Leur chef embarque à son tour et les toise sévèrement.
- Soldats, sssoyons fier car nous sssommes la première Patrouille à coincer un de ces oiseaux de malheur et à pouvoir en identifier la nature. Et sssi j'en juge par votre état SSSâag, ajoute-t-il avec un ricanement, il n'est pas prêt de revenir voler par ici. On croyait qu'il s'agissait d'un groupe organisé, mais grâce à notre action d'aujourd'hui, nous sssavons maintenant qu'il ne s'agit probablement que d'un vice de programmation d'un très vieux modèle. J'ai gardé sssa plaque, ajoute-t-il en montrant l'objet qu'il a retiré de la gorge du cyborg, c'est sssuffisant pour tenter de les retracer.
Un drone arrive au-dessus de leur véhicule puis repart vers l'ancestrale palais de Justice. Sa lumière éclaire un instant le vieux bâtiment. Sâag suit le trajet du rayon lumineux qui révèle un instant toute la majesté des lieux... «Je me souviens ». Un Phoenix qui revient pour propager l'histoire des siècles passés. Les feuillets sur son flanc diffusent une chaleur intense.
- Les drones ne trouveront rien selon moi Chef, dit l'un des soldats. De tels cyborgs, il ne doit pas en subsister des masses. Et les humains n'ont sûrement rien remarqué.
- Vous avez bien raissson, cet oissseau n'aura pas eu la vie si prossspère car...
Sâag perd la suite du discours de son chef en portant son regard sur la foule humaine qui se déplace vers le métro Champs-de-Mars, alors que leur graviton prend de l'altitude pour gagner les étages supérieures.
Il aperçoit alors deux silhouettes qui quittent la file vers le métro et gagnent subrepticement l'abri des décombres dans le fond d'une ruelle... L'appel du Moineau.
** ** **
Troisième sous-sol de Paris. La vieille dame aux multiples bâtiments légendaires effondrés depuis des centaines d'années, surplombée par les constructions des Dogms, ne vit plus au rythme des lumières.
Au fond d'un atelier d'imprimerie oublié dans un ancien gratte-ciel aux fenêtres éventrées, un robot secrétaire s'éveille à la vie.
Il ignore encore qu'un autre oiseau de liberté a erré deux ans durant dans la cité, qu'il en sera l'héritier. Il ont en commun une puce unique créée par un obscur programmeur responsable d'un projet expérimental d'écriture historique robotique.

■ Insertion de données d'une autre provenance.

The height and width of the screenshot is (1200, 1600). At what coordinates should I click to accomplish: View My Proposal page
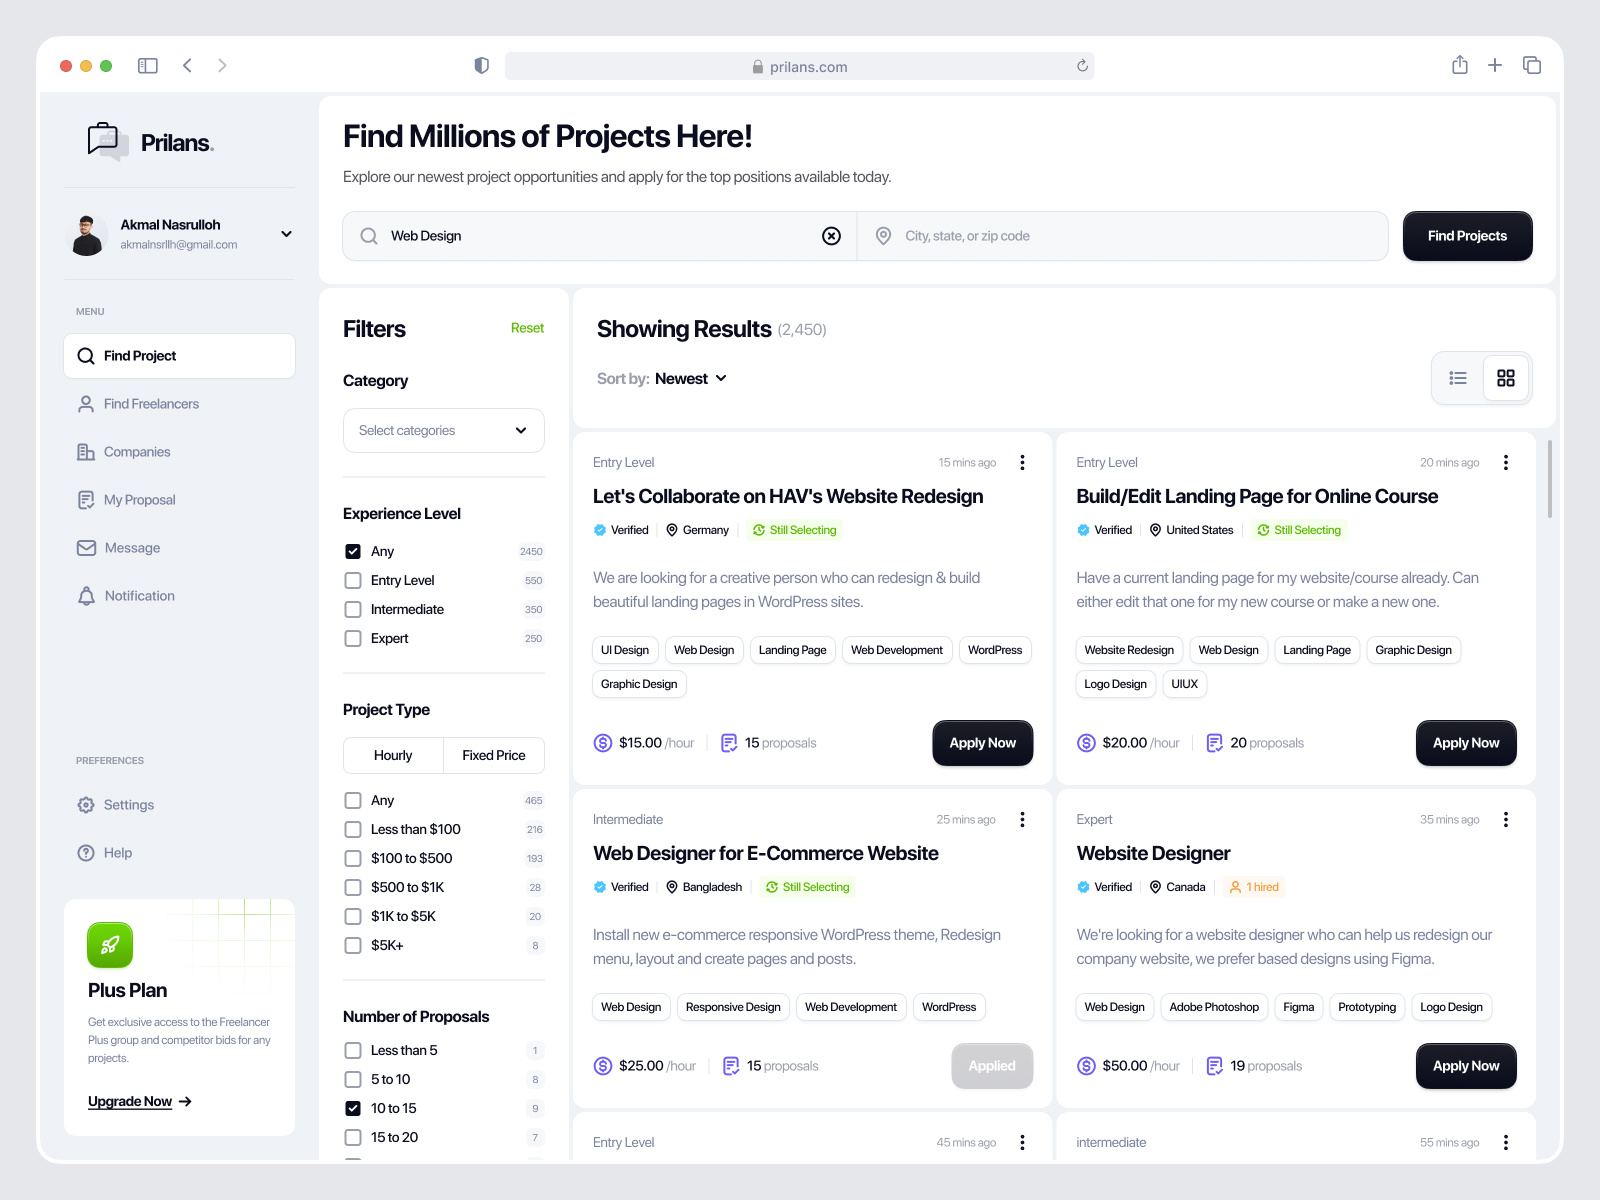coord(141,499)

Sous l'effet d'un signal d'un Satellite qui tourne autour de la planète en un mouvement sans fin, sa puce se met à jour... et reçoit des siècles de mémoire. Il sort de sa dormance.
« Mise à jour complétée. Bonjour Condor ! »
Il brûle d'envie d'écrire, de propager l'histoire, de réagir à son milieu, d'observer les humains et de noter les évènements de la société dont il est issu. Il restera insatisfait tant qu'il n'aura pas découvert une Remington ou une Olivetti.
Il reprend là où son prédécesseur a été stoppé.
C'est le Condor qui renaît de ces cendres, un autre Phœnix de la Liberté.